Here are a couple of pieces from my collection that I haven't started yet (click through to the larger versions on my Flickr page if you need to see them larger). The designs are printed on the fabric surface and will almost always wash out after the embroidery is completed. Let's look at some of the standard "symbols".

rooster pattern

cat pattern

A- All of the outlines in a design can be done in either stem or outline stitch. You could use any stitch with a continuous line—like chain or split stitch—as long as it's not too wide. You want to cover the line but not intrude too much on the space around it.
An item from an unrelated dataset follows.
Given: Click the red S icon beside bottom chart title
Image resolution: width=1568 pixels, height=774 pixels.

B- Any straight line that is less than 1/2 inch or so should be done in straight stitch. Anything longer and you run the risk of the thread lying too loosely on the surface. And that can lead to snagging.

C- Leaves and flower petals are always done in detached chain stitch, commonly called lazy daisy.
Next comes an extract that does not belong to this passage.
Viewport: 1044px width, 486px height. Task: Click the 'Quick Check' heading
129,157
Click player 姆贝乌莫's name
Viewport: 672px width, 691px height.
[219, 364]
D- When you see a shape with a series of lines across it, this tells you to use satin stitch. Or, you can simply outline the shape and just go over the crossed lines with straight stitch. You'll see this used for facial features, such as the eyes, noses, beaks, and tongues of animals.

E- Little crosses symbolize cross stitch. There aren't any in the first example but there are lots in the second. You'll want to bring your needle up and down in a space halfway between the printed ends of the crosses; sometimes they're printed with a bit of space in between and you want to cover the printing completely in case it doesn't wash out.
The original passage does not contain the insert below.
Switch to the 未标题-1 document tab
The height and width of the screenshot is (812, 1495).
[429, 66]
F- Little open circles mean French knots. Commonly used for flower centers, random polka dots on clothing, and for making lambs look wooly.

That's about it. Don't feel that you need to learn all the advanced stitches to get started with embroidery. Most designs will use only these five or six stitches; some even less. Advanced stitches are nice when you're ready to add to your repertoire, but certainly not needed for most of your projects.

Having said that, you could try fly stitch for the Vs on the roosters neck or blanket stitch instead of the straight and outline stitches along his feathers and comb. The yarn ball in the kitten design could be done in a stitch with more dimension to make it fuzzier. Don't be afraid to try something different!

16 September 2010

color your world

In the premiere issue of Amy Powers' Inspired Ideas, Piper Wise shows how to add color to embroidery, a technique she learned from her husband's aunt. She uses the duck design from my Party Animals pattern to create a motif on a little girls dress.

You may have seen some of the vintage Vogart stamped-for-embroidery projects with colored areas already printed within the design. Here are a few examples:

flower girl


Using Piper's technique you can mimic this effect yourself. Another way to add color is to use acrylic paints. Acrylic paints are plastic-based so the paint fuses with the fabric and becomes water-resistant when dry. The nice thing about acrylics is that you can dilute them with water if you want a softer, more watercolor-like effect.

Generally, with stamped embroidery projects, you embroider the outlines of shapes; adding color helps to fill in some of the empty spaces in your design.

15 September 2010

embroidery in the news

A few interesting embroidery-related articles for your reading pleasure—

Whimsical Pillows Embroidered ... by Convicts
Stitch in Time: The embroidery of the Ahirs of Kutch

Sorry for the lack of posting since July (yikes, it's a wonder anyone is still reading). I've been busy this summer and not doing much embroidery myself—I rarely do when it's hot outdoors. But, as the weather gets cooler I find myself turning back to it again. I'll try to be better about posting again.